Features

Brown & Co. Power Grab Guts School System

J. DOUGLAS ALLEN-TAYLOR
Friday December 12, 2003

I was sitting in my desk in my second grade classroom, I think, at Highland Elementary in Oakland—which takes this back a ways, I know—when an earthquake came and split a crack so wide in the school’s administration building that you could stick your fingers in it. That summer, they tore down the administration building and put up a new one. Eight years later, when I had just entered Castlemont, Oakland built a high school for the rich kids up in the hills. 

In the spring of 2002, voters in Oakland passed Measure A, the $303 million bond referendum allowing school construction and facilities improvement in the city. As far as I can determine, between 1963 and 2002—a period of some 40 years—Oakland built no new schools. Quite the contrary. During that period, while a need for school facilities increased with a rising population, popular support for school financing plummeted after the hope generated during the administration of Superintendent Marcus Foster. Following Mr. Foster’s assassination, Oakland wallowed in a long, meandering period that drifted between scandal, corruption, resignation, and despair. 

All of which one needs to keep in mind if one wishes to understand the passage of Measure A and the brief administration of Superintendent Dennis Chaconas—a brief and shining moment of hope in Oakland when we began to believe in ourselves again and our power to transform our circumstances—and how much we lost when those greedy bastards took it all out of our hands. 

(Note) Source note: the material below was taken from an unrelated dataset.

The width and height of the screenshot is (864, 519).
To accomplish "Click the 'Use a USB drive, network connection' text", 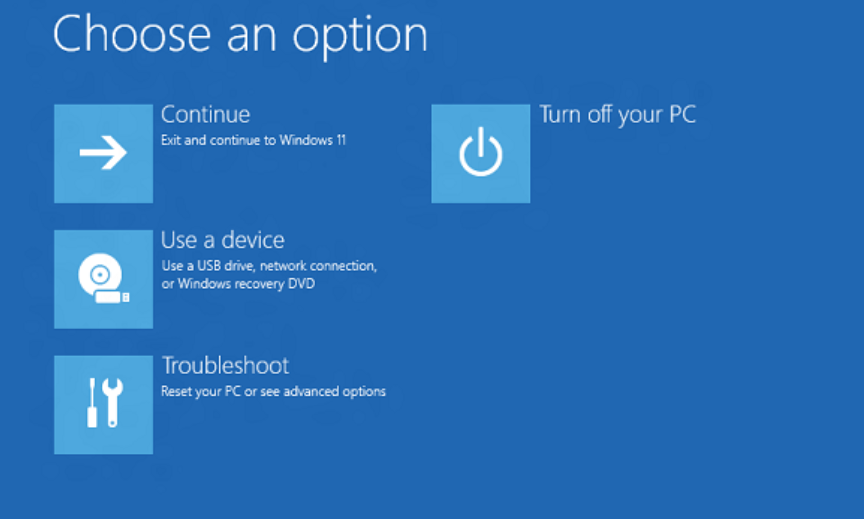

I’m probably understating my point. If so, I offer my apologies. But I’m awfully angry about this, and when you’re angry, you tend not to stutter and not express yourself so well. 

For the months leading up to the state takeover of the Oakland schools, we heard a string of accusations—from both politicians and the press—on how the School Board and Mr. Chaconas had screwed up the schools, and education in Oakland could only be saved if responsibility was taken out of their hands. An essential point was missed, here. The antiquated computer and accounting system that hid Oakland’s financial problems preceded Mr. Chaconas and every present sitting member of the school board by several years. So long as Oakland’s various school administrations marked time, took their paychecks, and allowed the city’s public schools to wallow in mediocrity, the problems of the accounting system never saw the light of day. It was only when Mr. Chaconas—under the direction of the School Board and with the support of the Oakland public—began clearing out the dead weight in the administration building, shaking out nonfunctioning or underfunctioning teachers and administrators and—most important—brought teacher salaries in the city up to a competitive standard, that Mr. Chaconas and the school board discovered the house of cards upon which our schools’ finances were constructed. 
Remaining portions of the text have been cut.